Continue the case summary on Czeszel v. Poland, starting after its final sentence.

## Text
------------------------------------------------

I correctly predicted that there was a violation of human rights in CZESZEL v. POLAND.

Information

  • Judgment date: 2022-10-13
  • Communication date: 2021-01-27
  • Application number(s): 47731/19
  • Country:   POL
  • Relevant ECHR article(s): 3, 5, 5-3
  • Conclusion:
    Violation of Article 5 - Right to liberty and security (Article 5-3 - Length of pre-trial detention)
  • Result: Violation
  • SEE FINAL JUDGMENT

JURI Prediction

  • Probability: 0.783619
  • Prediction: Violation
  • Consistent


Legend

 In line with the court's judgment
 In opposition to the court's judgment
Darker color: higher probability
: In line with the court's judgment  
: In opposition to the court's judgment

Communication text used for prediction

The applicant, Mr Mirosław Czeszel, is a Polish national, who was born in 1960 and lives in Zaścianki.
He is represented before the Court by Mr P. Kardas, a lawyer practising in Kraków.
The facts of the case, as submitted by the applicant, may be summarised as follows.
On 7 May 2015 the applicant was presented with 36 charges, including managing an organised criminal group and multiple counts of credit fraud.
The charges were subsequently extended.
The final bill of indictment referred to 61 charges against the applicant.
On 11 May 2015 the applicant was arrested.
On 13 May 2015 the Białystok District Court (Sąd Rejonowy) detained him for 3 months.
The court reasoned that it was highly probable that he had committed the offences in question, stressed the risk of tampering with evidence and referred to the fact that he faced a severe sentence.
Moreover, the detention was justified as the applicant did not have a permanent place of residence.
The court dismissed the applicant’s argument that he had pleaded guilty to most of his charges because, in the court’s view, he had tried to minimise his involvement in the criminal activity.
In the course of the investigation the applicant’s detention was extended several times by the Białystok Regional Court (Sąd Okręgowy) on 6 August and 5 November 2015 and 4 February 2016, and by the Białystok Court of Appeal (Sąd Apelacyjny) on 29 April, 22 July and 26 October 2016, 20 January, 25 April, 23 June, 18 August, 20 September and 22 November 2017 and 19 January 2018.
The domestic courts based their decisions on a significant probability that the applicant had committed the offences in question and on the fact that he faced a severe sentence.
Moreover, he had been accused of managing an organised criminal group and committing offences within it, which increased the risk of obstructing the proceedings.
The courts also referred to the complicated nature of the case and the risk of absconding because he did not have a permanent residence in Poland (although he undoubtedly had lived in Poland his whole life).
The courts stressed several times that a co-accused fled the country after he had been released from detention (see for example the Białystok Regional Court decisions of 2 November 2015 and 4 February 2016).

------------------------------------------------

## Rows of pointing data
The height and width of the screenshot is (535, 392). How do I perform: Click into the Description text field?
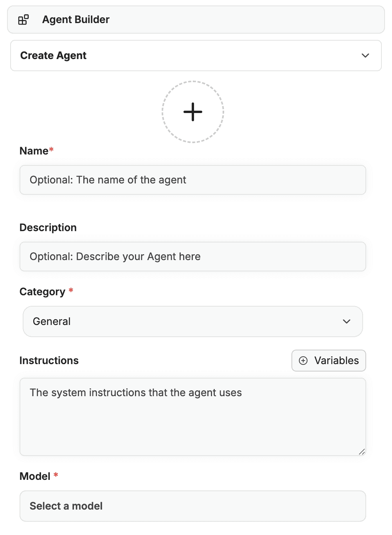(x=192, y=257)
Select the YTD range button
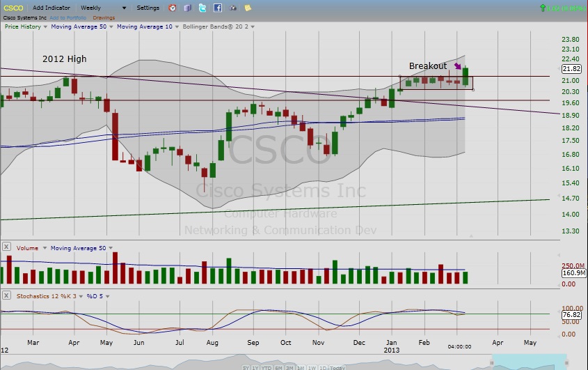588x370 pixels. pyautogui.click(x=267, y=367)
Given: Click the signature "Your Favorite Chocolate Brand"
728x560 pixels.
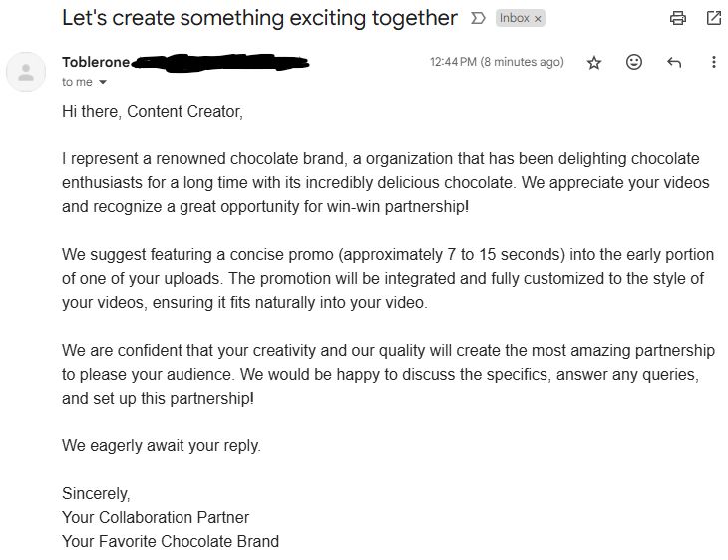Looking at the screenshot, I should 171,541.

------------------------------------------------

## The answer
At the later stage of the investigation the domestic courts extended the detention for periods shorter than the customary three months and focused mostly on the need to conclude the investigation and the reasons why it had not been possible to do so before.
They still relied on the risk of absconding or tampering with evidence, however their reasoning in this respect was very concise.
On 9 February 2018 the applicant was indicted with 61 charges.
In the course of the court proceedings the applicant’s detention was extended several times by the Białystok Court of Appeal (on 22 February 2018) and the Warsaw Court of Appeal (on 17 May, 13 August, 14 November and 19 December 2018).
The courts referred to the complicated nature of the case, the risk of tampering with evidence and the fact that he faced a severe sentence.
The applicant appealed against some of the detention decisions.
The appeals were dismissed by the Białystok Regional Court (on 3 June 2015), the Białystok Court of Appeal (on 26 November 2015, 4 March and 26 August 2016, 18 May and 28 December 2017 and 8 February 2018) and the Warsaw Court of Appeal (on 18 July 2018 and 19 December 2018).
Additionally, the applicant or his lawyer filed several unsuccessful requests for release from detention or for imposing less severe preventive measures.
On 19 February 2019 after examining the applicant’s appeal against the 19 December 2018 order and acting as a second instance court, the Warsaw Court of Appeal decided that the applicant could be released on bail.
The amount of bail was set at PLN 1,000,000 (approx.
EUR 250,000).
The applicant would be additionally placed under police supervision, prohibited from leaving the country and prohibited from contacting the co-defendants and witnesses.
The court reasoned that in the light of the length of the applicant’s detention, the risk of absconding and tampering with evidence significantly decreased.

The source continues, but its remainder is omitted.